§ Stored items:
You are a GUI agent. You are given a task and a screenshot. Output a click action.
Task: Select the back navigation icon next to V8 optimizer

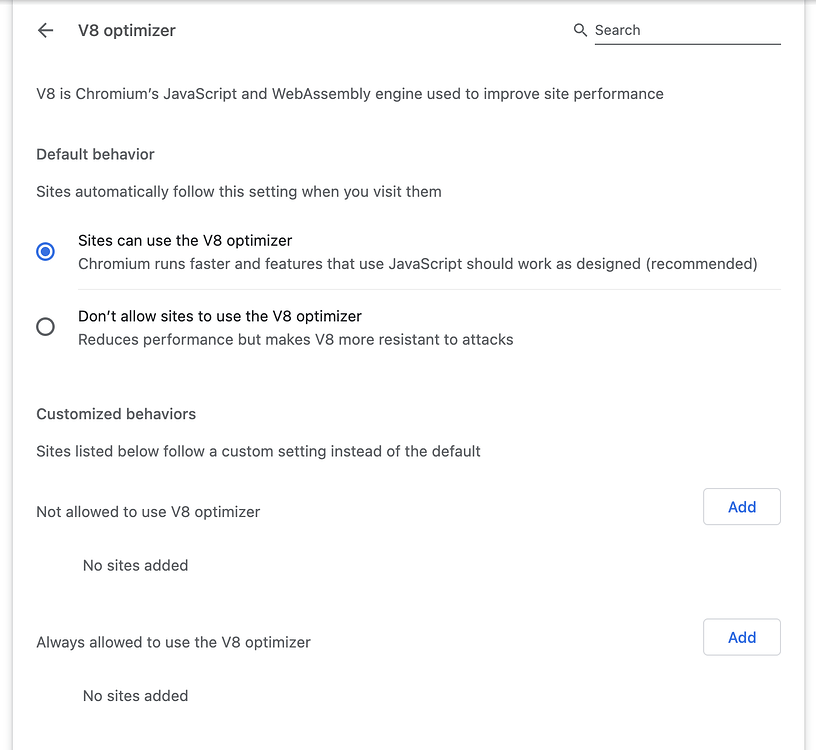[x=45, y=30]
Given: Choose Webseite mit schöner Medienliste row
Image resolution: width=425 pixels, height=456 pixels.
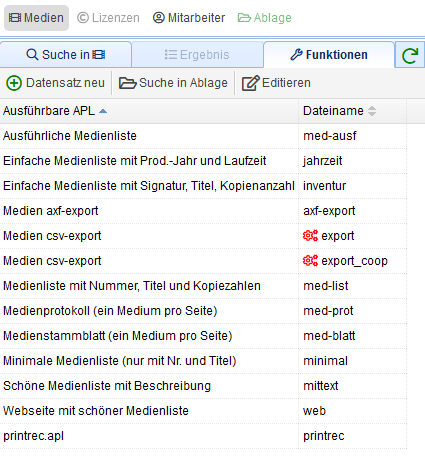Looking at the screenshot, I should pos(203,411).
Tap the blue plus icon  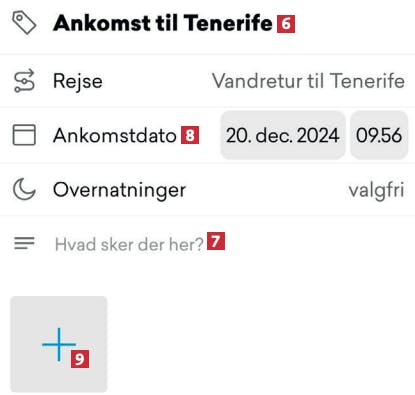click(x=59, y=344)
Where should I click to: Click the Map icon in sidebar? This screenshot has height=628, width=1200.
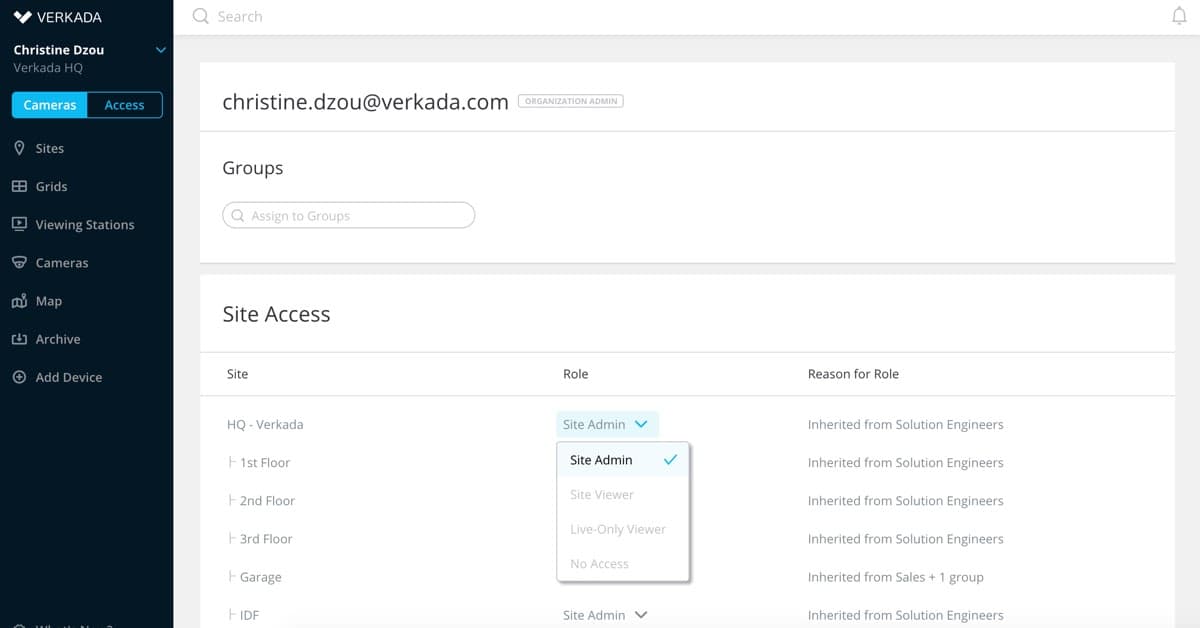[19, 301]
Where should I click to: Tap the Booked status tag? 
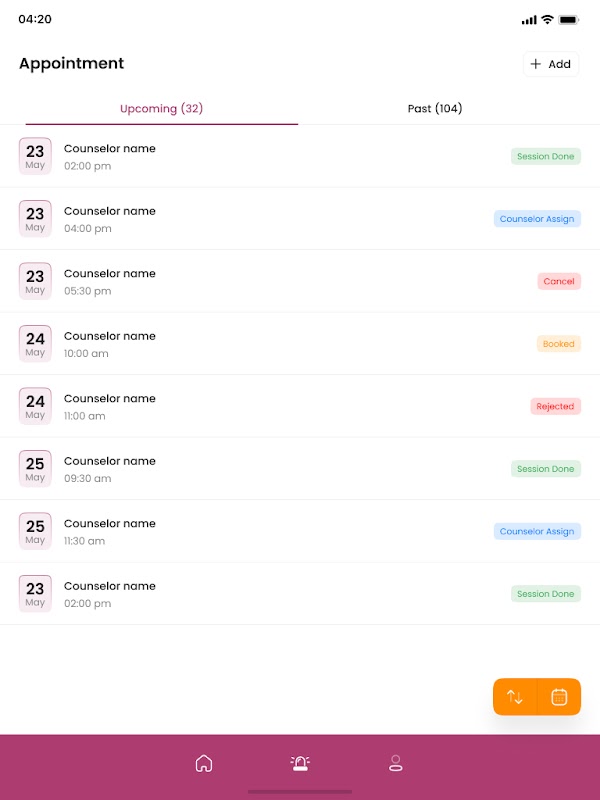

§ Exercise brief: Print exactly the lines from the first line of the records above through the line containing "Given: Choose Webseite", leaving out the pictures.

§ Solution for this exercise:
You are a GUI agent. You are given a task and a screenshot. Output a click action.
Task: Select the back navigation icon next to V8 optimizer

[x=45, y=30]
Given: Choose Webseite mit schöner Medienliste row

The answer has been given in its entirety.